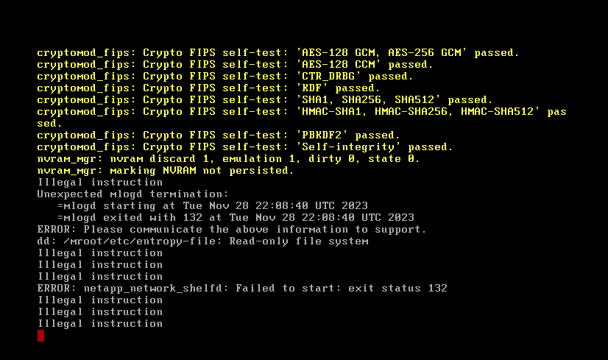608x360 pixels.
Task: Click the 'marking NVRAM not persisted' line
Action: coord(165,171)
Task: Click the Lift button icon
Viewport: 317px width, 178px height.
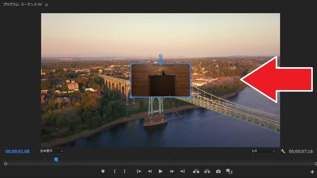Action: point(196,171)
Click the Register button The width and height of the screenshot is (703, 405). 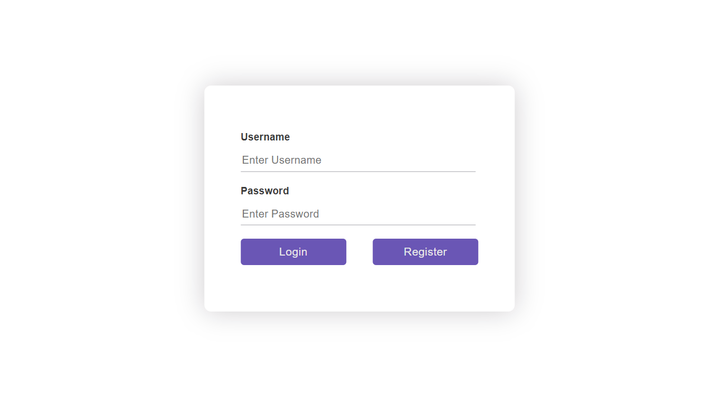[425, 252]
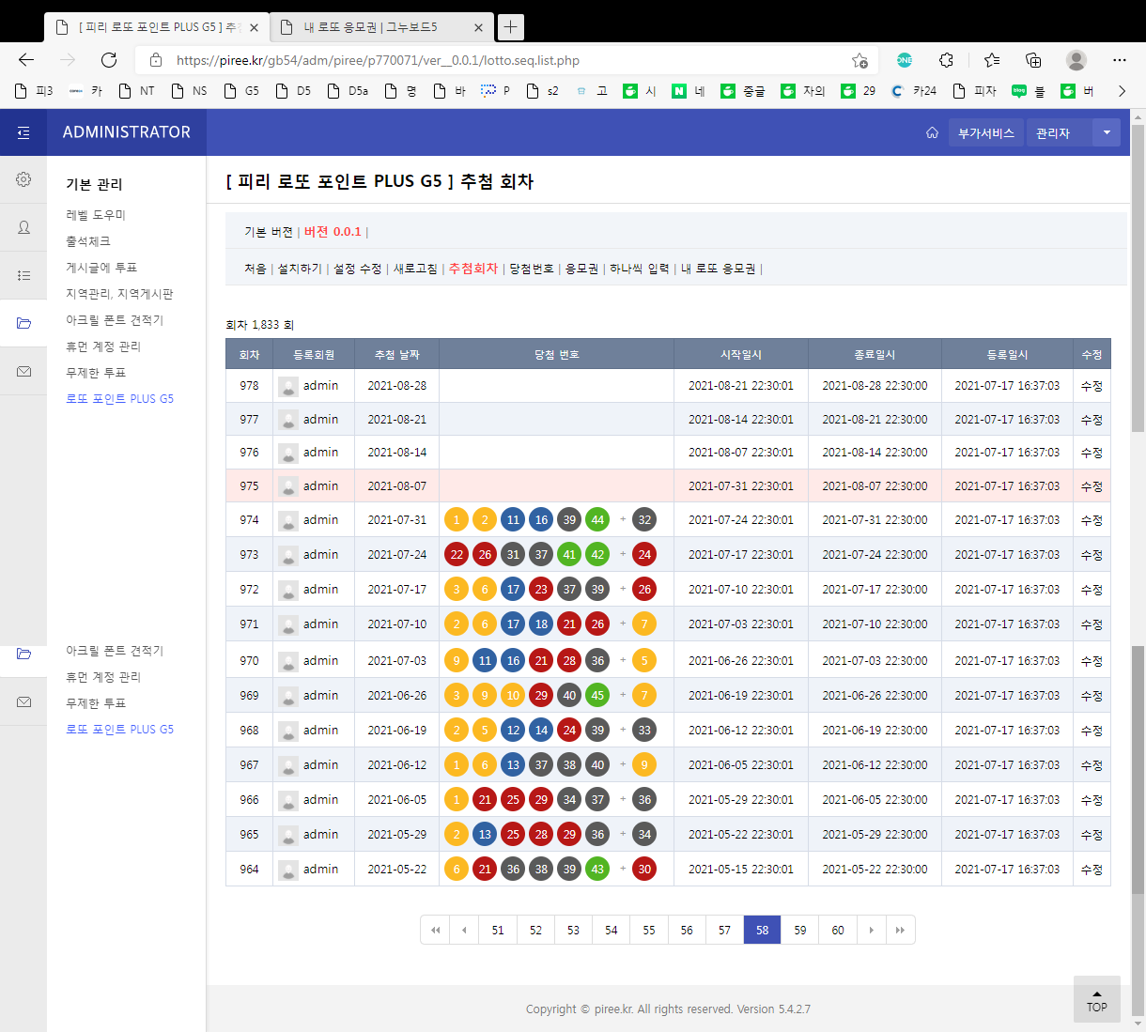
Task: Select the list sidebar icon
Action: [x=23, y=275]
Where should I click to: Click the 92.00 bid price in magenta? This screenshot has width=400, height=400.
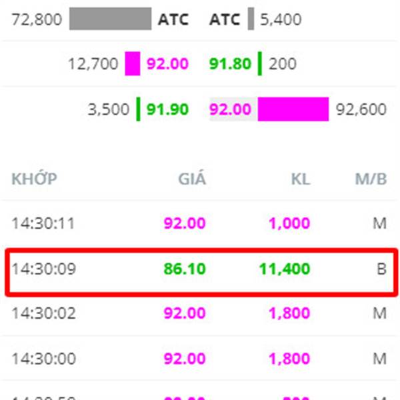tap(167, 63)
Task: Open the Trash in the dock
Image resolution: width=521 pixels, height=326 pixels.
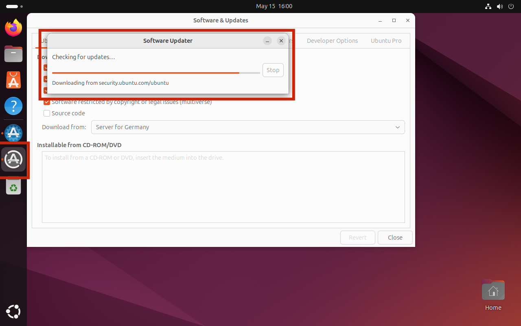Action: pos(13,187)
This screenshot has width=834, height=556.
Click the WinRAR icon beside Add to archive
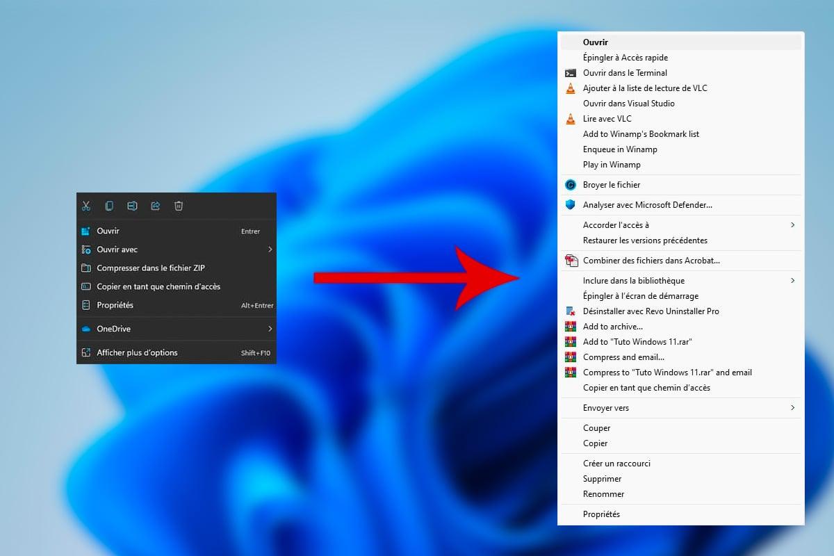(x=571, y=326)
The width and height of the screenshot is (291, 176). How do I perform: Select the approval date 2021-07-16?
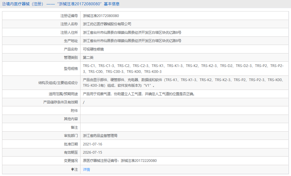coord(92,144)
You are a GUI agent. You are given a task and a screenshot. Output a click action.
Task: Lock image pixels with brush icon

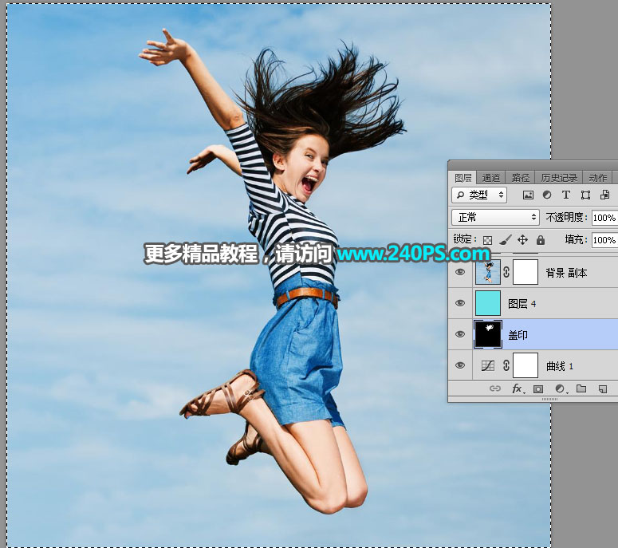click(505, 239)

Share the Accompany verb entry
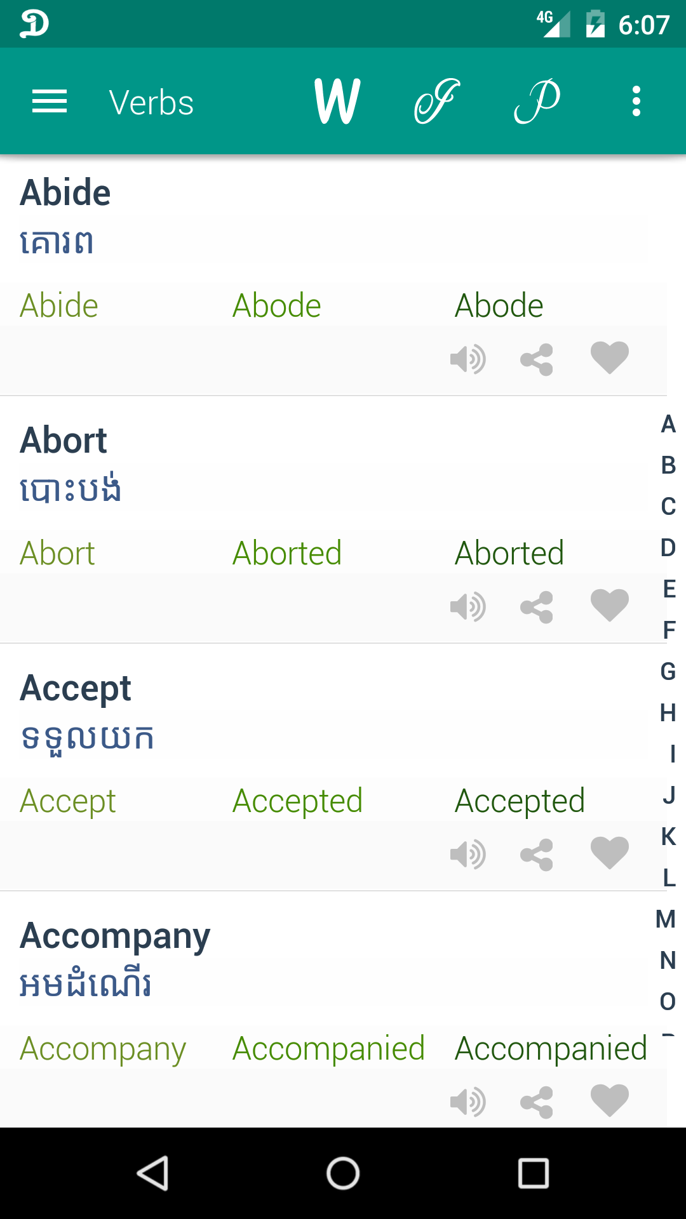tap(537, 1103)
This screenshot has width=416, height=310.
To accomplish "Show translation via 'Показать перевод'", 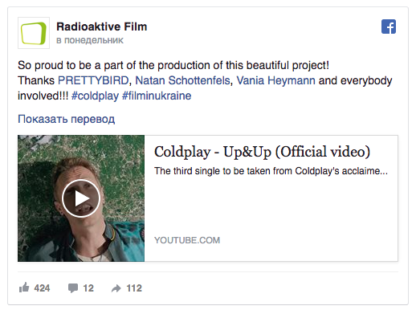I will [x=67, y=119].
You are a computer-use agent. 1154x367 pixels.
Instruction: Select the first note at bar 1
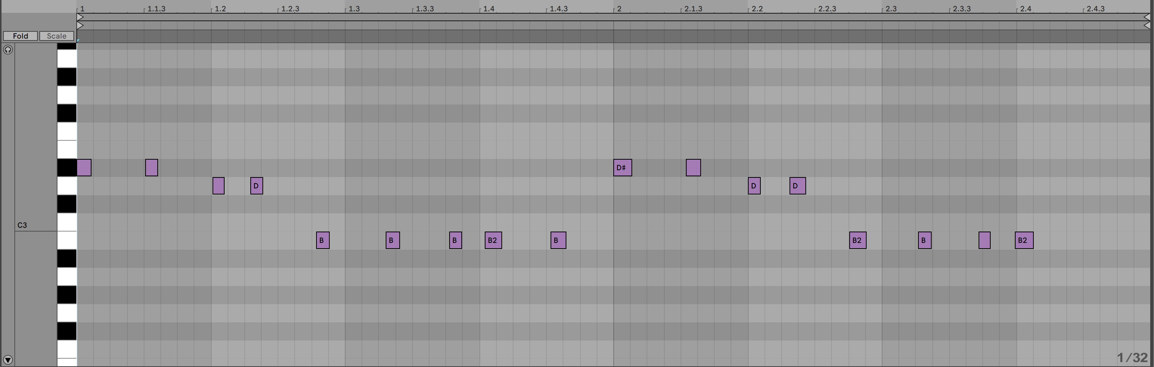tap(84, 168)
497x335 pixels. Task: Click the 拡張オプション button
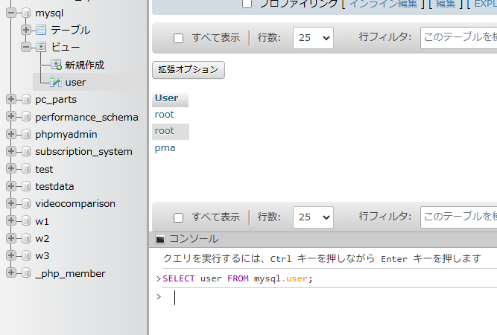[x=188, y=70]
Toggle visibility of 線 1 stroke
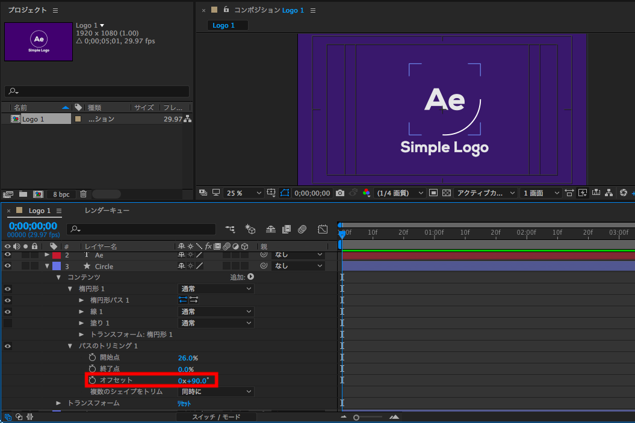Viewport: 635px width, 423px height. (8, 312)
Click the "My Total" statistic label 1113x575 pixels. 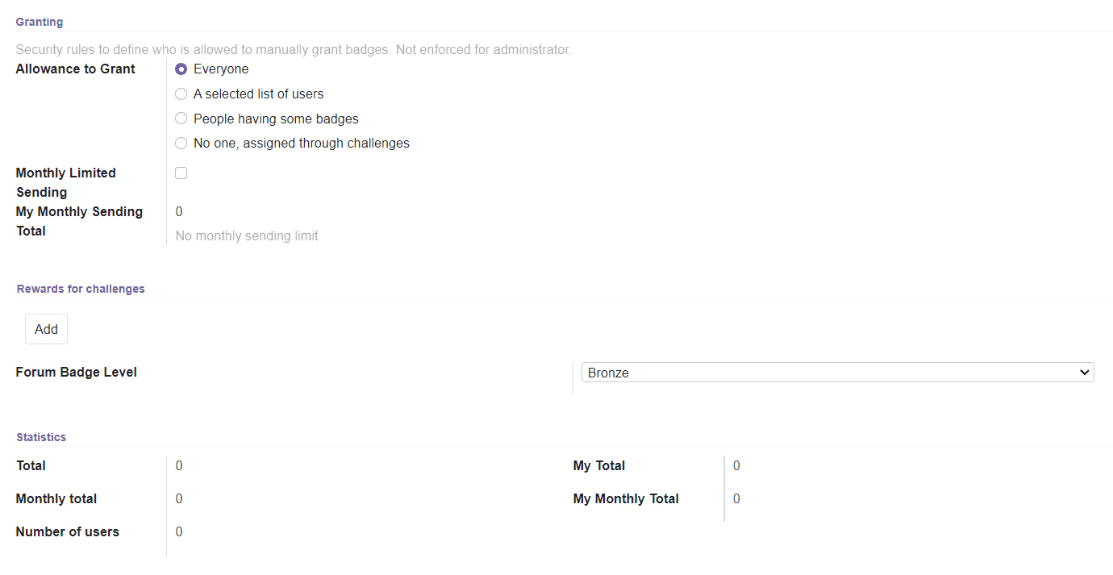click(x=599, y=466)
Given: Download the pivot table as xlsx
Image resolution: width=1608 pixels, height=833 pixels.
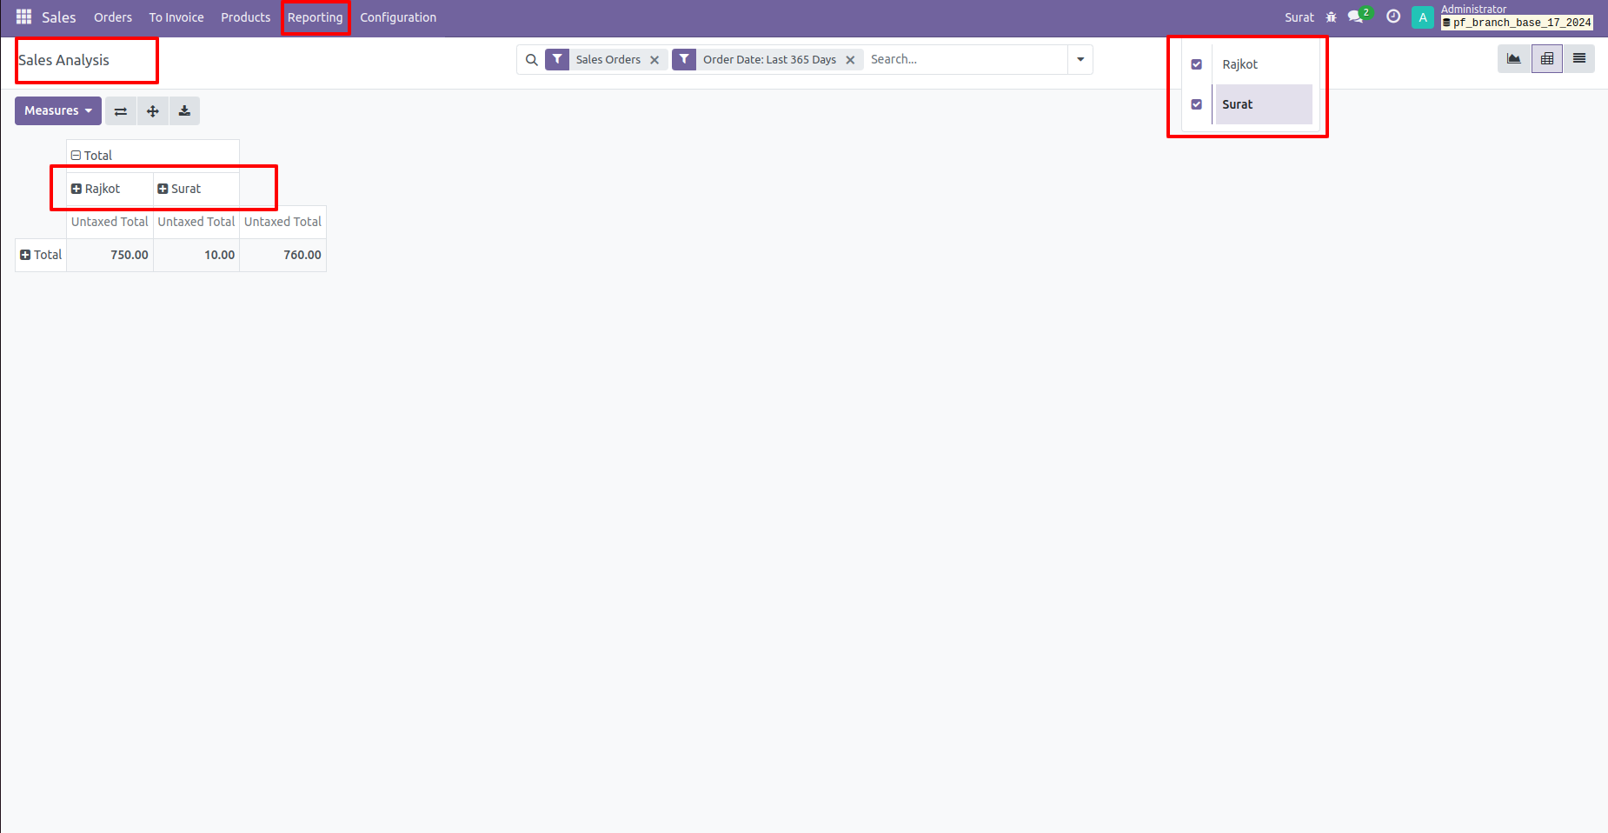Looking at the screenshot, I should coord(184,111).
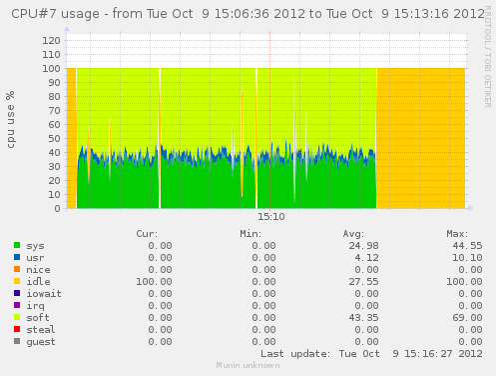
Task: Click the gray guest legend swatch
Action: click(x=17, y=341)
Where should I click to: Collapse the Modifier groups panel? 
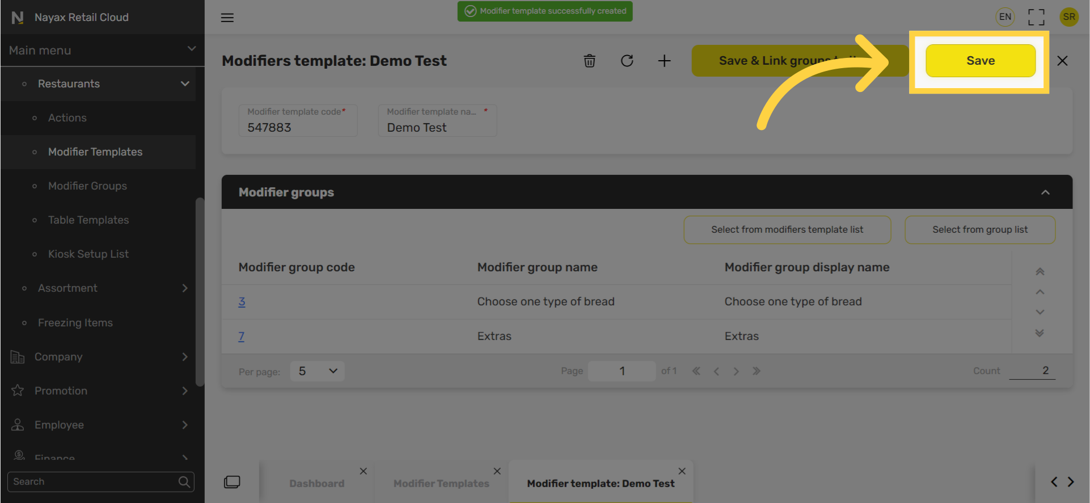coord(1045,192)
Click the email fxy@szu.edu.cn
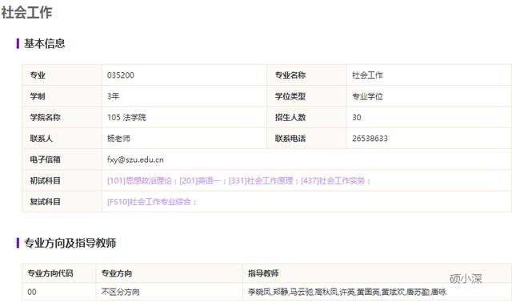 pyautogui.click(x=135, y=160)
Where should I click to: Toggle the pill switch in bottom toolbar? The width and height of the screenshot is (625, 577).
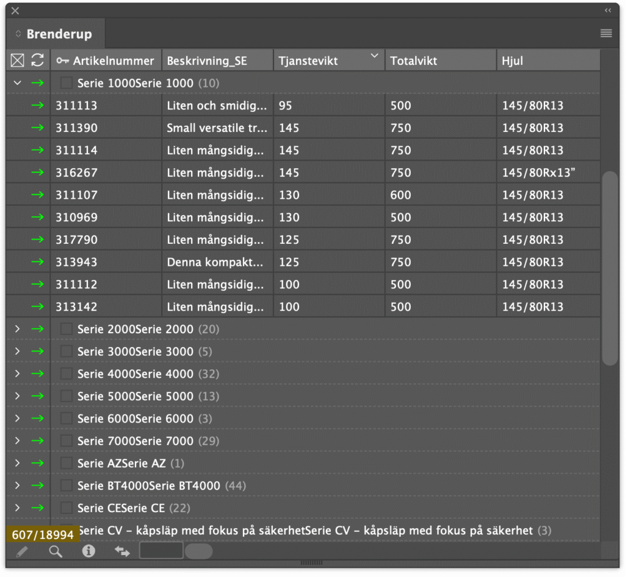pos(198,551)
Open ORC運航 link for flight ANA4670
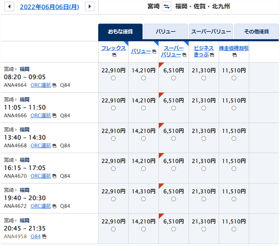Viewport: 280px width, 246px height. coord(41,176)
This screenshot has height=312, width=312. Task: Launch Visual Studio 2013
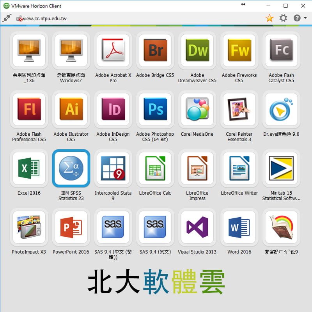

### Goal of the exercise:
Output nothing but the lines from the one containing "Click the email fxy@szu.edu.cn" to the end of the listing, both ends included, reproduced exactly. Pictures stay out.

### Response for this exercise:
Click the email fxy@szu.edu.cn
 pyautogui.click(x=135, y=160)
Where should I click to: Toggle the pill switch in bottom toolbar? The width and height of the screenshot is (625, 577).
pos(198,551)
Open ORC運航 link for flight ANA4670
Viewport: 280px width, 246px height. coord(41,176)
This screenshot has height=312, width=312. Task: Launch Visual Studio 2013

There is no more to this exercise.